Sens et références en documentation. Des pratiques bibliogaphiques à l'herméneutique documentaire [8]

[suite de ...]

Exégèse bibliographique et herméneutique

En tant que prise de lien, la référence (Bezugnahme) est une catégorie opérationnelle de la bibliographie ; en tant que lien maintenu, elle est une catégorie quasi-passive de l'exégèse. La référence active et activante dans l'exégèse, c'est la Bedeutung. On est passé de la communication de données à l'interprétation de texte, de la bibliographie à l'herméneutique. Ou plutôt la bibliographie s'est enrichie, complétant sa fonction informationnelle par une fonction philosophiquement plus pertinente, la fonction herméneutique.      

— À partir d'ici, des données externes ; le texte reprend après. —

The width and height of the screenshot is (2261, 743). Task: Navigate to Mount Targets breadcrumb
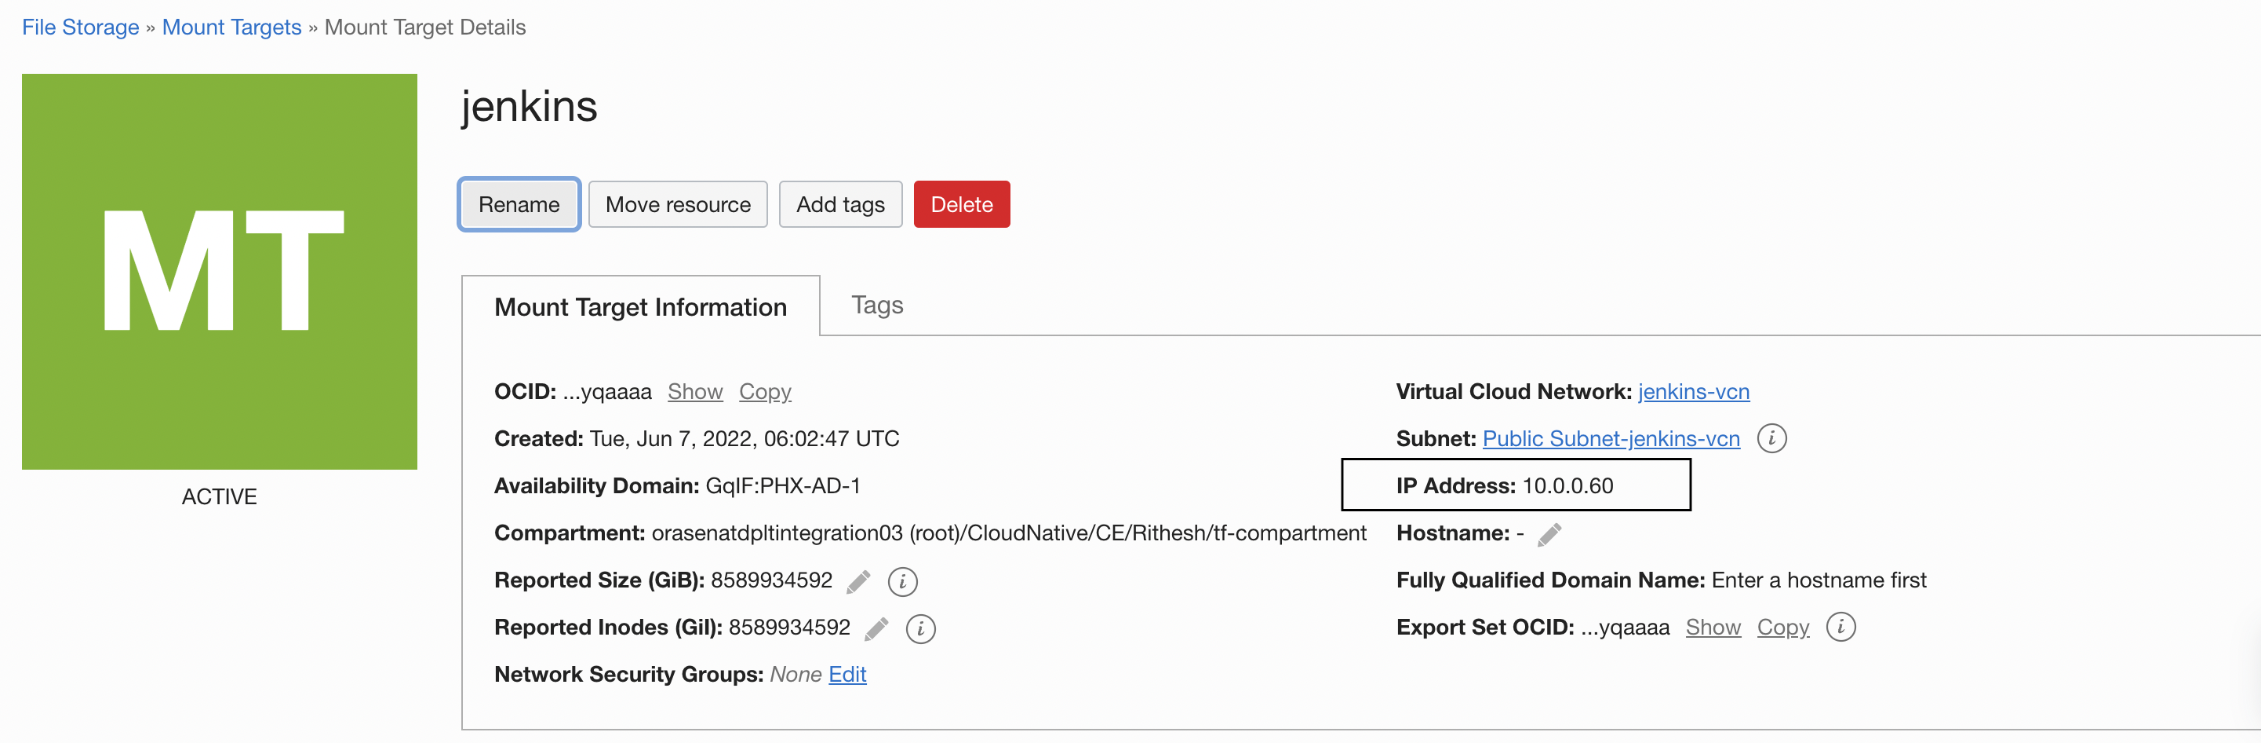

La critique avait déjà produit un dépassement de la technique bibliographique, en portant l'œuvre à un état actuel, en la recontextualisant pour l'inscrire dans l'action, faisant de la Bezugnahme un lien mémorial presque inactivé. L'herméneutique va permettre un nouveau dépassement pour une nouvelle inscription : inscription de l'action (où l'œuvre s'est inscrite) dans une ouverture pratiquée dans l'œuvre interprétée.      

Je disais plus haut que l'exégète travaille plus à la lisibilité du « monde » que déploie le texte au devant de lui qu'à expliciter les intentions de l'auteur qui a créé ce texte (cette explicitation n'étant qu'une étape du travail de compréhension - décontextualisation - recontextualisation). C'est précisément la fonction herméneutique qui est ici à l'œuvre.      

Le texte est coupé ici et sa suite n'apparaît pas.